Cependant, dans leurs objectifs d’obligation de résultat, les policiers n'ont-ils pas tendance à outrepasser leurs prérogatives d’agents du maintien de l’ordre ? L’action de la police sera toujours par nature vouée à être réactive dans certaines situations et donc répressive. Et il n'y a pas de pouvoir sans abus de pouvoir. Il revient aux contre-pouvoirs et aux citoyens de veiller sans cesse à ce que les forces de l'ordre ne dépassent pas les limites de leurs fonctions.

On peut saluer et encourager dans cette perspective le travail des associations qui se sont fixées comme but d'œuvrer pour modifier le comportement policier. Ces groupes opèrent le plus fréquemment en mettant le doigt sur les actions de la police au travers de tableaux de bord rédigés de manière indépendante et d'autres méthodes statistiques.
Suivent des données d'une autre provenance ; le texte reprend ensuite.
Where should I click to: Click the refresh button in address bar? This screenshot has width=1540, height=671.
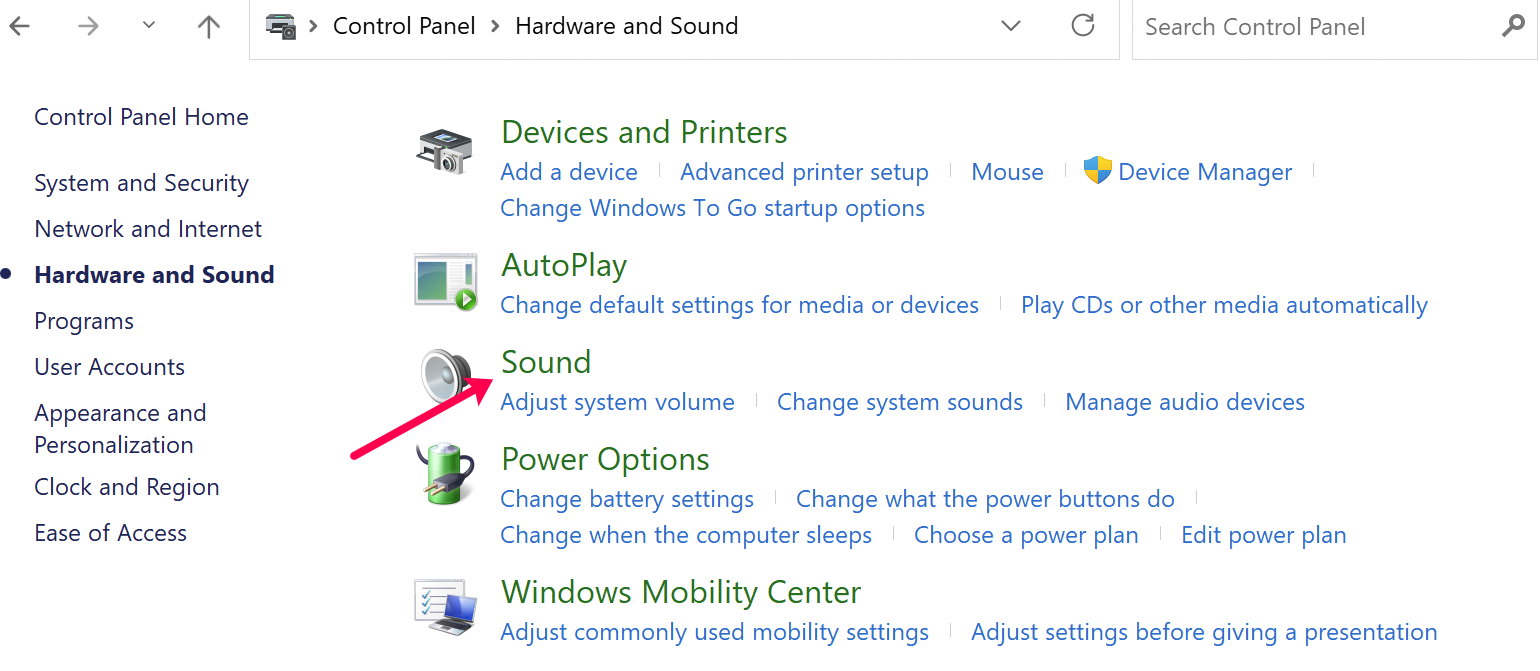(x=1083, y=26)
Copwatch, par exemple, rassemble des associations activistes qui suivent et filment les interventions des forces de l'ordre afin de prévenir le phénomène de brutalité policière. Des collectifs tels que October 22nd Coalition to Stop Police Brutality, Repression, and the Criminalization of a Generation ainsi que des associations de plaignants sur le plan juridique (la plupart du temps prenant le nom d'un individu décédé des suites de violences, ou victime d'actes de brutalité) soutiennent les victimes ou leurs proches et se joignent à leurs démarches.

Le 15 mars est la Journée internationale contre la brutalité policière. À Paris, cette date a été reprise depuis 2009 pour devenir la commémoration nationale des victimes de la police, elle a lieu chaque année autour du 15 mars. En 2013, elle a eu lieu le 23 mars.